A jackrabbit as big as a fawn pauses under some chaparral before bounding off down the trail.
A snake skeleton beside the trail.
And a little farther along we find an opossum skull and jawbone.
And we also find some golf balls in the brush. I wish the golf enthusiasts who live in the nearby upscale neighborhood would stop using the nature preserve as their personal driving range by teeing off from their backyards.
Some people obviously have more money than brains (or consideration for others, or respect for nature, or all of the above).
A scarlet pimpernel.
Yes, it's a real flower and not just some fictional literary dude from the French Revolution.

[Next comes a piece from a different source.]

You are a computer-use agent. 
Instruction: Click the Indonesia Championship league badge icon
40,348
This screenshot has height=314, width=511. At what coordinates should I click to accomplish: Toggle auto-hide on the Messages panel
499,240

Wavy-leaved soaproot grows from a bulb which was used by the native Ohlone Indians to make soap. Its wavy leaves are unmistakable.
This entire field is an endangered butterfly habitat.
California goldfields are very tiny, and grow in large swaths of color in the meadow.
Dense-flowered owl's clover is not a clover, nor does it have much to do with owls. But it does like to grow among goldfields.
The common muilla is in the lily family.
Two view of the Serpentine Loop Trail.
More endangered butterfly habitat. Some of the plants that grow only here are the only plants the butterfly larvae will eat.
Royal larkspur is looking a little tattered now toward the end of its blooming period.
A mixed field of goldfields, larkspur, blue-eyed grass and owl's clover.
A profoundly peaceful landscape.
Looking east from the Live Oak Trail, we catch a glimpse toward San Francisco Bay.
More poppies, the official California state flower.
More blue-eyed grass.
A raven eyes us from the branches of an oak about to pop out with new leaves.
This habitat is very fragile. There are still scars in the landscape from someone off-roading through the area more than 20 years ago.
Small-flowered linanthus is a member of the phlox family.
On our way back, we spot a deer stopping to get a drink from a stream at the bottom of a hill.
A great blue heron hunts for mice in the field on the edge of the preserve.